Sasol Ltd. has completed a detailed review of its integrated ethane cracker and downstream derivatives complex under construction in Westlake, La., near Lake Charles, the results of which confirm a $2.1-billion increase in costs from the company’s original estimate of $8.9 billion at the time of reaching final investment decision (FID) on the project in October 2014 (OGJ Online, June 7, 2016).
Initiated in March, the review—which involved verifying details and quantities of about 60,000 individual line items based on actual costs, detailed engineering, benchmarking against other projects, as well as actual field construction productivity factors—indicates a revised overall capital cost of $11 billion for the Lake Charles Chemicals Project (LCCP), including site infrastructure and utility improvements, Sasol said.
The cost hike, however, will not impact current plans for LCCP, and Sasol remains confident that remaining construction, procurement, execution, and business-readiness risks can be managed within the project’s updated $11-billion cost and schedule guidance, the company said.
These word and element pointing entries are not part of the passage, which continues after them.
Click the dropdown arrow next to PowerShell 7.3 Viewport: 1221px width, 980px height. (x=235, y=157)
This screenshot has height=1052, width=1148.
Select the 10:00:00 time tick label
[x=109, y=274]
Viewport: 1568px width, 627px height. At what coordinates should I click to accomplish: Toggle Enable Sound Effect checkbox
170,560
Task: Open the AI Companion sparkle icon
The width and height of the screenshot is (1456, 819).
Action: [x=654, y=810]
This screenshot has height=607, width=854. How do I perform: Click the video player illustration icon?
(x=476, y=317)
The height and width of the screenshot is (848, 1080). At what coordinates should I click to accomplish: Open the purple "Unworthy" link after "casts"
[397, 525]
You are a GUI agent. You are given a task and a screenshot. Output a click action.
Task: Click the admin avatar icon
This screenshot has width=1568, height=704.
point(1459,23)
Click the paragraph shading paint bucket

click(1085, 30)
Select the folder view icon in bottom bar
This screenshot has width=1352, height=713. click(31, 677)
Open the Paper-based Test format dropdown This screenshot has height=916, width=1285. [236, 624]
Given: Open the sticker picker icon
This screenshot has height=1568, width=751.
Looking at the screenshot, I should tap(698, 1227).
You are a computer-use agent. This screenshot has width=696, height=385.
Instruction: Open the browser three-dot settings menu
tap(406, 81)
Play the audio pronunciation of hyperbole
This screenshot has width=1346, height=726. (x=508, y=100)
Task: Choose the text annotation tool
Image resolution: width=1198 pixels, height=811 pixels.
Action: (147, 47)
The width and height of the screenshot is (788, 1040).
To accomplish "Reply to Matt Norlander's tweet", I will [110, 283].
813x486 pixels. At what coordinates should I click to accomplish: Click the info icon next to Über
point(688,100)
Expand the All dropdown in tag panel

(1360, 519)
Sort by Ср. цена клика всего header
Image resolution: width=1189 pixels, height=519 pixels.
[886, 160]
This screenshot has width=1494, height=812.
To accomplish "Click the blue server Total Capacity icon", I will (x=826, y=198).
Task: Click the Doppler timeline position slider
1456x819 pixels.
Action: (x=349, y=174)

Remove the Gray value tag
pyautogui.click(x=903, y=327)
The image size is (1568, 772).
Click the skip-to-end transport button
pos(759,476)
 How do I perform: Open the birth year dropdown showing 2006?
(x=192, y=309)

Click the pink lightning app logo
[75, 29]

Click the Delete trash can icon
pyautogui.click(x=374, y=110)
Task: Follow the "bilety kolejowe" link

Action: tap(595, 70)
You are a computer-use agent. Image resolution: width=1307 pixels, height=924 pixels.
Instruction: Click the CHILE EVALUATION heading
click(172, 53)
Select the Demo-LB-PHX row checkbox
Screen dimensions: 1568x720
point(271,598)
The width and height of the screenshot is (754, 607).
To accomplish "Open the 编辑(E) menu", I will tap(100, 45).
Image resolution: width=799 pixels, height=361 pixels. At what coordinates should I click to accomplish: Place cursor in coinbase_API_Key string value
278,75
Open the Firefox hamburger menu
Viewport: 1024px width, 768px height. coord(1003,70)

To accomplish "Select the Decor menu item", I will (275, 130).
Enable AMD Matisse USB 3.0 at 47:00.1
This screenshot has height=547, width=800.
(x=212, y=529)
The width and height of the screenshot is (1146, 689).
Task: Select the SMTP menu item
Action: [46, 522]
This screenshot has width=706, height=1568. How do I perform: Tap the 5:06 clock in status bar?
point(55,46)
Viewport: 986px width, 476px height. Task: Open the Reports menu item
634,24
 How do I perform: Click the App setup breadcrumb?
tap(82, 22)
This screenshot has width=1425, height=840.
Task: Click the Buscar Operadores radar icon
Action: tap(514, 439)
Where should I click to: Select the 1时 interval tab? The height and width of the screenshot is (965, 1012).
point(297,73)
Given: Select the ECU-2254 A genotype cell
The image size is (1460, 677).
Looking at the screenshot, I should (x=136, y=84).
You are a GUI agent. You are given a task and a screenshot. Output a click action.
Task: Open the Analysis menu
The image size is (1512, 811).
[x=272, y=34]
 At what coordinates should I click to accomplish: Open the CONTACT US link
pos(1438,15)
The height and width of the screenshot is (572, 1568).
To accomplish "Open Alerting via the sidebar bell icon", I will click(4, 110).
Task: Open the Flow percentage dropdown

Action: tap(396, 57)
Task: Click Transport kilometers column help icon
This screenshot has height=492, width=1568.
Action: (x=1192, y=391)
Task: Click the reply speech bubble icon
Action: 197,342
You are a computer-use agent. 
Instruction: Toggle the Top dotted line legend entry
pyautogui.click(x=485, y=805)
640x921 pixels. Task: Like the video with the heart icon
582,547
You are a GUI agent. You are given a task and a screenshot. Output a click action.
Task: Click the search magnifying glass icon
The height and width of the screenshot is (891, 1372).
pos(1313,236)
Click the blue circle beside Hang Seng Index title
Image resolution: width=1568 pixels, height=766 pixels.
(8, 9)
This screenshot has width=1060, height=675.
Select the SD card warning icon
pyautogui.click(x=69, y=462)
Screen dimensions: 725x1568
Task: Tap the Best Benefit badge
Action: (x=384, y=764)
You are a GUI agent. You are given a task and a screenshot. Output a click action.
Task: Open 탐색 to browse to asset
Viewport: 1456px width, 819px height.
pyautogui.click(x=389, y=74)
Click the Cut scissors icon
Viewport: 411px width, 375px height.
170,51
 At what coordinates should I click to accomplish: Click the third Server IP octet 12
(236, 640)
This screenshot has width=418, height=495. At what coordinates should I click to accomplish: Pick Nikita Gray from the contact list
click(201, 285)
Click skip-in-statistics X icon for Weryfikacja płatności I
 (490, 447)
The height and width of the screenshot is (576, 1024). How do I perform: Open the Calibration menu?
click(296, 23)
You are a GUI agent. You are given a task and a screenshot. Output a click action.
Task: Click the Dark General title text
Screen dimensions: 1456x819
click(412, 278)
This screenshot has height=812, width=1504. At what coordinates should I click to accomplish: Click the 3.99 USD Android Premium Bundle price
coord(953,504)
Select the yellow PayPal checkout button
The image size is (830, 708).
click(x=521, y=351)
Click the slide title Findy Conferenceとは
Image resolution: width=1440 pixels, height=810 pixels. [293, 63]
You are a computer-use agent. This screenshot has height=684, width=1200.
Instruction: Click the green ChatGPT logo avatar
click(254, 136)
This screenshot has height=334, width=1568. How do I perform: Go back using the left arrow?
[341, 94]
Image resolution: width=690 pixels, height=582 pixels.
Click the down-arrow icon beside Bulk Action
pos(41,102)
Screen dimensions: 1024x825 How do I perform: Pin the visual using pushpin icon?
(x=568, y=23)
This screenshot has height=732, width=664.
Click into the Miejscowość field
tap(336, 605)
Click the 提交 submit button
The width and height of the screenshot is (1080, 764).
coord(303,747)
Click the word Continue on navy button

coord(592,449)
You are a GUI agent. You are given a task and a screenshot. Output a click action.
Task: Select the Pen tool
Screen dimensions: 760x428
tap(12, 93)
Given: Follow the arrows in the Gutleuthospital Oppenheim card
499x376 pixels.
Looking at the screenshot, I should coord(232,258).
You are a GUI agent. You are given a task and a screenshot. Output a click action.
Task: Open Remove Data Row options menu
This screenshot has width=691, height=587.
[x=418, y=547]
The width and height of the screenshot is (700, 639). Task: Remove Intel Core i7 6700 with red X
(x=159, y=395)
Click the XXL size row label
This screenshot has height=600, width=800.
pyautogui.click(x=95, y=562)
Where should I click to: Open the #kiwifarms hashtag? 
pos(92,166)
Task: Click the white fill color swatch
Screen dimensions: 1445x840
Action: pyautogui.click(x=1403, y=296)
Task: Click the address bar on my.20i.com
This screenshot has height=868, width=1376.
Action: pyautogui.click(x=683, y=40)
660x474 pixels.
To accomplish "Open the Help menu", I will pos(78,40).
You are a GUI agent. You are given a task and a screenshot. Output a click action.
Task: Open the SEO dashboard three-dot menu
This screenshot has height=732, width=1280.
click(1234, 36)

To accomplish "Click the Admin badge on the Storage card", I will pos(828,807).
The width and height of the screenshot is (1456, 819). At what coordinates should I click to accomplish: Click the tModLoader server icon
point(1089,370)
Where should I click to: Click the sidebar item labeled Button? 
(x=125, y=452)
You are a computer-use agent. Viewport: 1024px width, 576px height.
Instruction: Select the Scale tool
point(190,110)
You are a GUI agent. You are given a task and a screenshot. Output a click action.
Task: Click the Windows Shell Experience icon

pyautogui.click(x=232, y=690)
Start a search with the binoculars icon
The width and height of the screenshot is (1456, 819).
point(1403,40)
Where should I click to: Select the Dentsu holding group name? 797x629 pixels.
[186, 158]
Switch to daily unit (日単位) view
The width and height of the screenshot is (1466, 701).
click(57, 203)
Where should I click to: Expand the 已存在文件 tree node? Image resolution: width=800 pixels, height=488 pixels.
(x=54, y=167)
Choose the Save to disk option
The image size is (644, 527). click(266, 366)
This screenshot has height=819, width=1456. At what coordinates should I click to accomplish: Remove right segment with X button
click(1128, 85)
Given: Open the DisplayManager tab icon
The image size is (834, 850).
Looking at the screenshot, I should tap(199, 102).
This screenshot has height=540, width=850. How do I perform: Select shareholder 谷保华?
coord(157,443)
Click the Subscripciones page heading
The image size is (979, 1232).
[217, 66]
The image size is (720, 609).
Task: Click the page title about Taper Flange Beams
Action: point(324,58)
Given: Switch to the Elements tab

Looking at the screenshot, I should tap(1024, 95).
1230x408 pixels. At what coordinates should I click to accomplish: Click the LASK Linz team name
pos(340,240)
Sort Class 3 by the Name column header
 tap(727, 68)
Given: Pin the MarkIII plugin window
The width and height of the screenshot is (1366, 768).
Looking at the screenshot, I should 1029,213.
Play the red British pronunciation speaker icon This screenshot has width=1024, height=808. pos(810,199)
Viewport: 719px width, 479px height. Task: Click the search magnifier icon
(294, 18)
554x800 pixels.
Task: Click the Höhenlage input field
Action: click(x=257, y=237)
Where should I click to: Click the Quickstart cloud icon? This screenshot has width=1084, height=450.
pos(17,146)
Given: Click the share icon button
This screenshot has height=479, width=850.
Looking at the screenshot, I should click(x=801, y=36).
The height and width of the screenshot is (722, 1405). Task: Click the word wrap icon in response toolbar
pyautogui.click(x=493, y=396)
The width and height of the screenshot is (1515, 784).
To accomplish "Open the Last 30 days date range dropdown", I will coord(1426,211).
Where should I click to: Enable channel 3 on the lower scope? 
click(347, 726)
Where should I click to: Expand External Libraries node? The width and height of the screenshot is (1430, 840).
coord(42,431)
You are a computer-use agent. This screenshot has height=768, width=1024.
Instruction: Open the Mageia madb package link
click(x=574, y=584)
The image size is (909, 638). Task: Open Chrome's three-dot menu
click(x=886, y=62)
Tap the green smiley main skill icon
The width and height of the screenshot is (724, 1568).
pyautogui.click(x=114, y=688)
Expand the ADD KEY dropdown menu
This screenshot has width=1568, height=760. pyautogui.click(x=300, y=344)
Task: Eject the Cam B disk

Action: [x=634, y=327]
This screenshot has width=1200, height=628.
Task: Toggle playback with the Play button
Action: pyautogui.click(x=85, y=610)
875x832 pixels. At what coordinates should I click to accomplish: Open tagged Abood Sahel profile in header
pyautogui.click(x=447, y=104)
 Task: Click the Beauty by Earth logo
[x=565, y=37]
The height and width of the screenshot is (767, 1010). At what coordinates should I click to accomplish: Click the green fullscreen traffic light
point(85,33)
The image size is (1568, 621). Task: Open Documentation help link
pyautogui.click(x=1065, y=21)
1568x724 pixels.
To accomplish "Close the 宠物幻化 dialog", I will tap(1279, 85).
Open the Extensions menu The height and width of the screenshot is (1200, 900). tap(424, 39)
To safeguard against future cost overruns, Sasol has taken a series of remedial actions that have been, or are in the process of being, implemented, including the following:
• Key project management changes.
• Improvement of the control-base management process and associated change-management process.
• Improvement in managing work packages to ensure first-quintile productivity for remainder of the project.
• Realignment of contracting strategies to ensure the project achieves desired levels of cost and productivity.
Additionally, site and civil works are now completed, leaving the operations less exposed to adverse weather, which was one of the factors impacting previous cost overruns (see table), the company said.
With total capex to-date as of June 30 at $4.8 billion, overall project completion for LCCP stood at about 50%, with engineering works about 85% completed, procurement of equipment nearly 100% committed, and bulk-materials procurement about two-thirds committed, according to the company.
Fabrication of modules and piping spool pieces also is well-advanced, with site, civil, and concrete work nearing completion to leave overall progress on construction about 15% completed, Sasol said.
Alongside its 1.5 million-tonne/year ethane cracker (OGJ Online, Nov. 3, 2014), LCCP will include six downstream chemical plants, including:
• Two large polymers plants capable of produced a combined 900,000 tpy of low-density (LDPE) and linear low-density polyethylene (LLDPE).
• A 300,000-tpy ethylene oxide-monoethylene glycol (EO-MEG) plant.
• A 100,000-tpy exthoxylation unit.
• A 173,000-tpy Ziegler alcohols plant, which will include a 30,000-tpy Guerbet alcohols unit and 30,000-tpy alumina unit.
Currently, Sasol said the timeline for LCCP’s units to achieve beneficial operation remains unchanged from its previous June forecast, with units still due for startup in the order:
• LLDPE unit: second-half 2018.
• Ethane cracker: second-half 2018.
• EO-MEG unit: second-half 2018.
• LDPE unit: early first-half 2019.
• Zeigler alcohols unit: second-half 2019.
• Guerbet alcohols unit: second-half 2019.
• Ethoxylation unit: second-half 2019.